#### Reading text

Quint Pottinger, New Haven, Kentucky, said "Dry harvest weather allowed us to move through corn at a consistent pace. The corn crop never fully dried down like in normal years. Without those rain showers, it seemed to retain its kernel moisture, only drying out a few points in the field. We started Sept. 21 at 27% and wrapped up all but the remaining 90 acres on Oct. 27. The last corn we shelled was coming into the granary at 22%."

Pottinger added, "Not a terrible problem as the corn yields were good and it kept a consistent schedule to keep the dryer running this fall. Everyone was able to be out of the field and on the way home by 7:30 p.m. almost every day, and we only worked two Saturdays during corn harvest. Definitely out of the normal but kept the dryer from being overrun. Great corn yields in central Kentucky. Although I can't say the same about double-crop soybeans and we desperately need the rain for winter wheat and rye we have planted."

Cale Carlson, Marquette, Nebraska, said, "All in all, it was a good corn and soybean harvest. Only one or two weather delays, otherwise wide-open windows to get a lot done. It seems like there were more mechanical issues this year but it's also my third year of harvest without Dad. Yields seemed to correlate well with the amount of water we pumped -- or were able to pump -- and beans were right in the three-year average. Corn was a little bit better than the three-year average, but also heavy irrigation expenses. We did fill up all of my storage and even rented some out to a neighbor with all of the good fall weather continuing. We are doing lots of fieldwork and preparation for next year."

"It was a good corn harvest on the East Coast of Nebraska," said Q Connealy. "We fought a little bit of heavy wind damage due to some late August, early September wind gusts. Other than that, we were able to get most of it picked up off the ground and had insurance wind coverage to help with the harvest delay and losses that came with it. Irrigation sure helped as we saw some really great corn yields where we could water timely through the growing season. Heavier soils did well with corn as they held what moisture we got a little longer to help the yields. Good light ground dried up and saw some pretty disappointing yields in some really good dryland farms. Other than that, it was a pretty successful growing season."

########

◆ What is asked ◆
1. In the harvest reports, on what date did Quint Pottinger finish all of his corn except the last 90 acres?
2. Carry on the farm harvest reports from their final sentence.

#### Dataset extract

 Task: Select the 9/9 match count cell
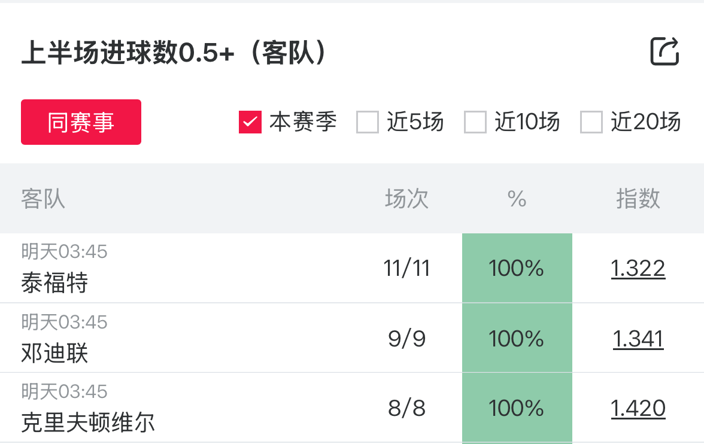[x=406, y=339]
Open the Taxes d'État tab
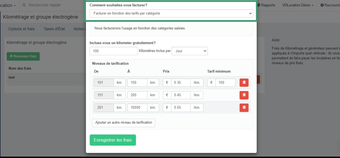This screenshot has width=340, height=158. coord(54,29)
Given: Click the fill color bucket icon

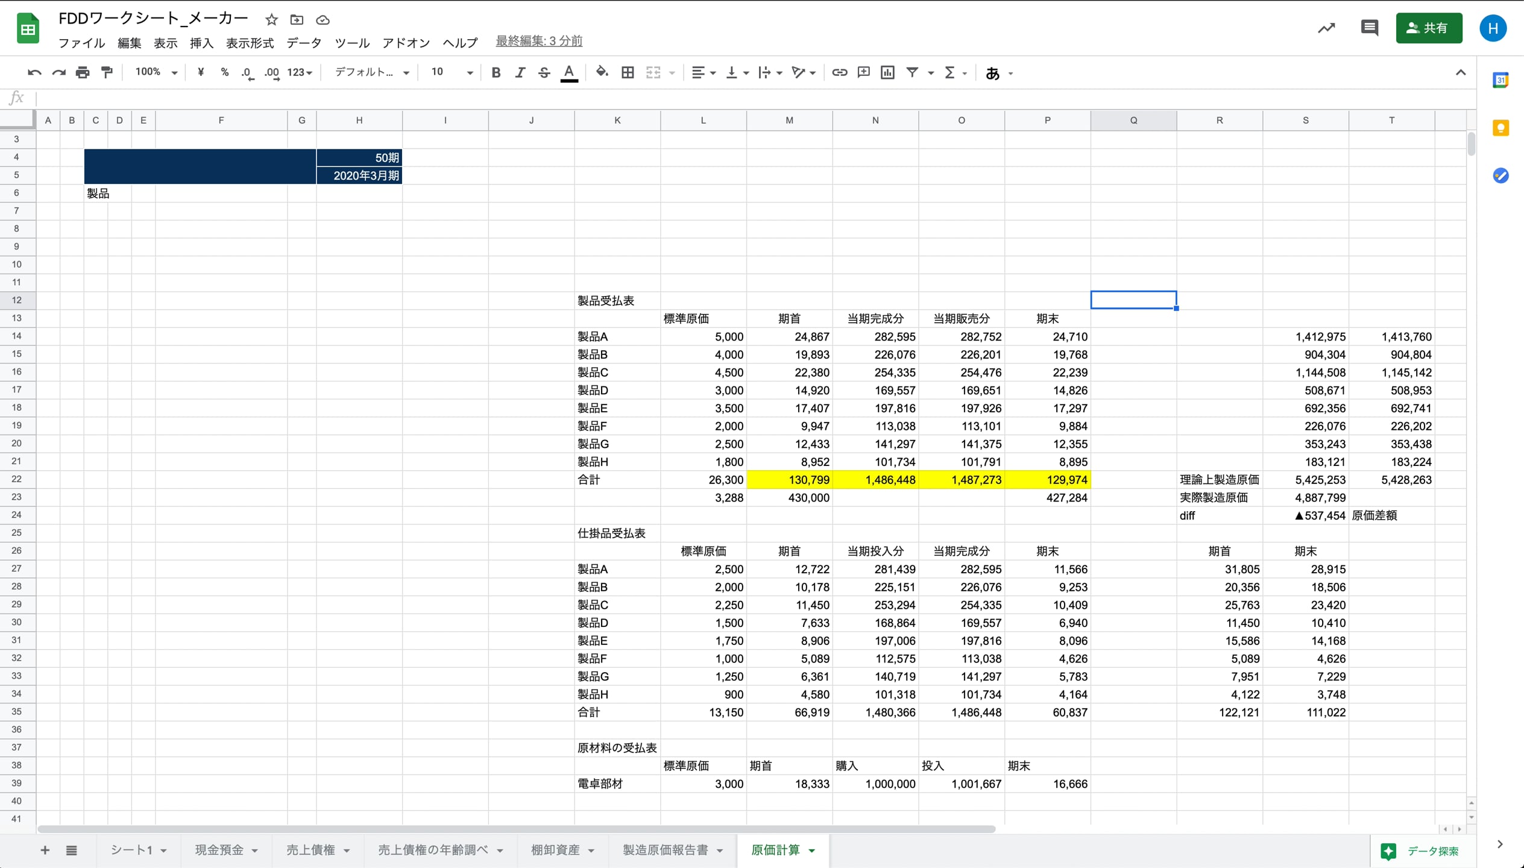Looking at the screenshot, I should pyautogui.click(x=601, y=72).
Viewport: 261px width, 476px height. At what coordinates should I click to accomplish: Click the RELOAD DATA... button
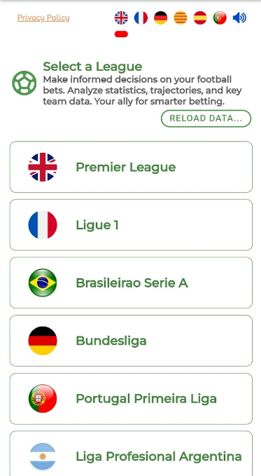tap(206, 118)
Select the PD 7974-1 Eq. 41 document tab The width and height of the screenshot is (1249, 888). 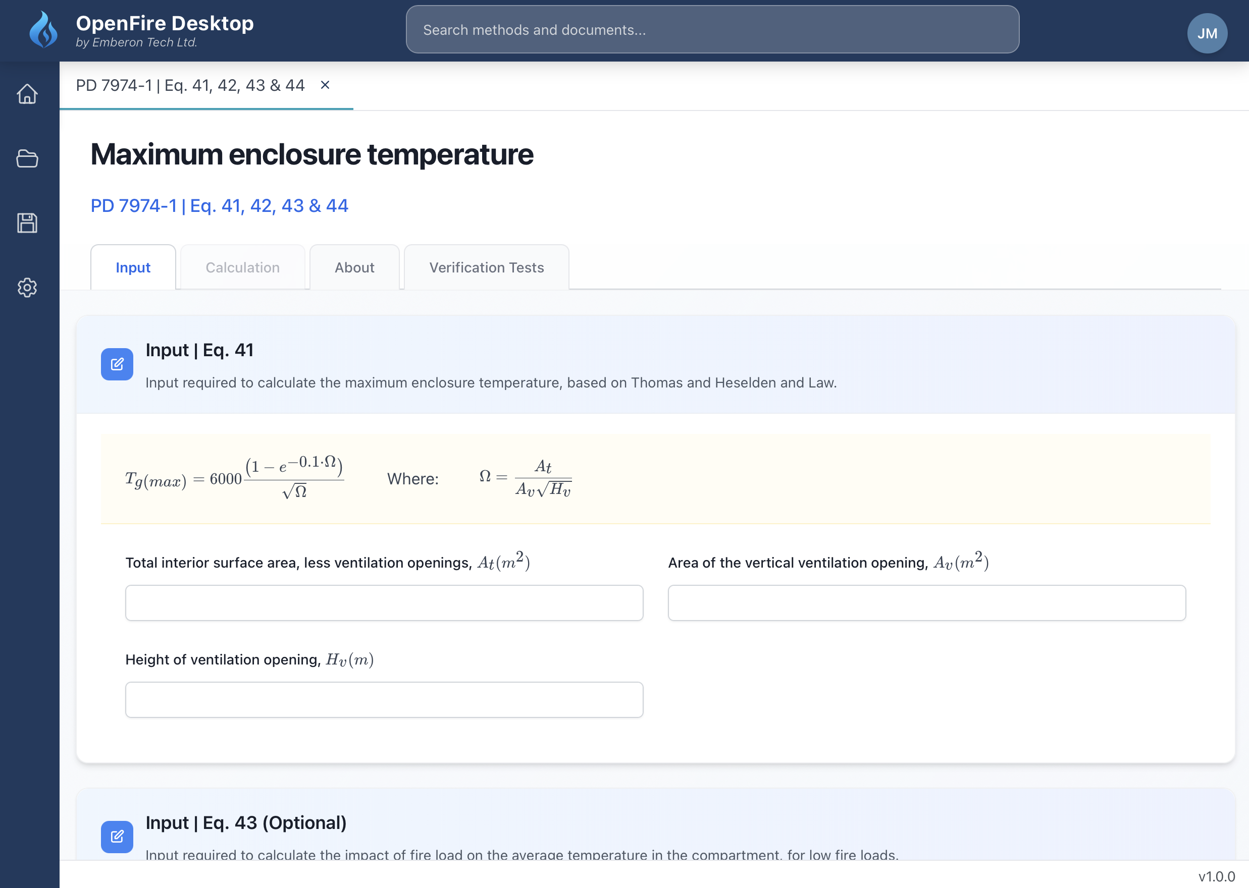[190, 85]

########
#### Dataset extract

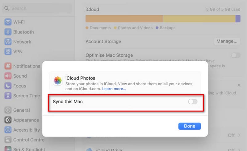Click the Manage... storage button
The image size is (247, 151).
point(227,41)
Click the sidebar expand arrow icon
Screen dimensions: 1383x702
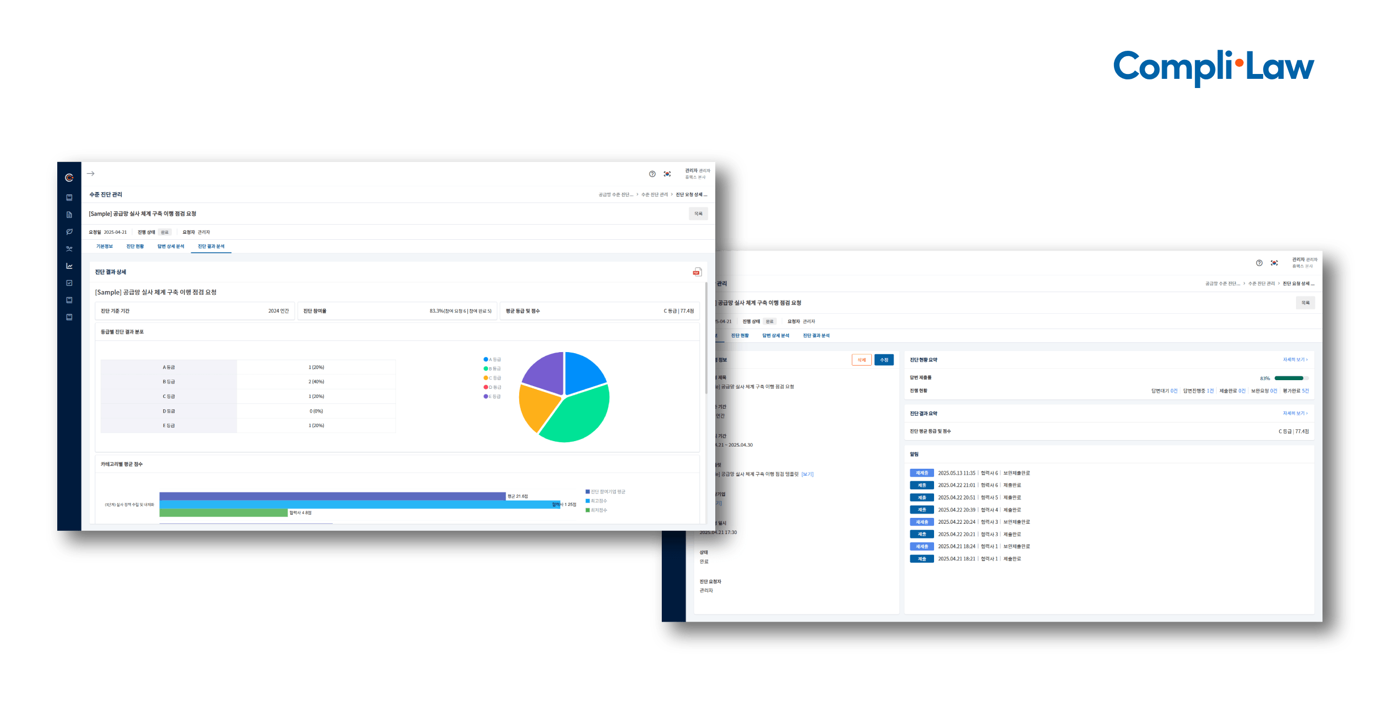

########

◆ Results ◆
1. Oct. 27

2.
Jay Reiners, Juniata, Nebraska, said, "South central Nebraska experienced its second consecutive year of drought. Dryland soybeans were 5 to 15 bpa and dryland corn 10 to 75 bpa, depending if you caught the right cloud. Irrigated beans are all over the board at 45 to 90 bpa. My irrigated beans were pretty good. Irrigated corn 225-300 bpa, depending on how good the well was or if you had pivot problems. Overall, I think most guys were OK with yields. The first week of August, I would have told you that we had record irrigated yields but a couple of weeks of 100-degree plus and 80-degree nights really hurt us. Just couldn't keep plants cooled off and they never had a chance to rest with the hot nights."

"Harvest went well in this part of Minnesota," said Eric Dahlager, Sacred Heart, Minnesota. "We did have some rain in October that slowed things down a little along with enough snow to shut us down one night. Yields were definitely variable in the area. Yet, even with the variability we saw, we had record crops for our farm in corn, beans and sugar beets."

Austen Citrowske, Canby, Minnesota, said, "Overall, we had spotty rains and some very good yields where the rains were. Our corn-on-corn acres were terrible as far as yields."

"We finished up corn harvest a couple of weeks ago," said Dave Newby, Bondurant, Iowa. "We got a big rain in early August that saved us. Heat definitely trimmed some bushels during filling. Overall, a decent year considering the moisture deficit. The yield range was 210 to 230 bpa, mostly corn on corn. We were shooting for more but just missed a couple of good rains. Quality was excellent, not real heavy like last year, but not too light. Moisture was a bit higher this year. It didn't dry quite as fast as I had hoped."

Kelly Nieuwenhuis, Primghar, Iowa, said, "We'll wrap up harvest 2023 on Nov. 16. In northwest Iowa, we usually have better yields when we're on the dryer side over excessive moisture. All year, I felt we had good potential. I just needed those timely rains. We were blessed with the timely rains in my area, and thus, we produced a very good corn crop. Can't speak for all because rains were very spotty hit-or-miss situations. Also, test weights are excellent and we harvested all corn in the 15% to 19% moisture. No propane used this harvest!"

Chris Bowman, DeWitt, Iowa, said, "Corn yields are very variable in eastern Iowa! Soils with sand or sandy subsoils took a hit yield-wise. Highly productive soils that caught any extra rains performed well. Most of harvest is complete here."

"Corn harvest is winding down here and yields have been excellent. Outside of a cold and wet 10-day stretch in late October, the weather has been perfect," said Ryan Wagner, Roslyn, South Dakota. "Moisture is right around 20% and hasn't really come down much since we started, so we are running every bushel through the dryer. Storage space is at a premium in the final stage of harvest here, so it's not surprising that ground piles are popping up, spot basis levels have been weakening and some places are reducing hours."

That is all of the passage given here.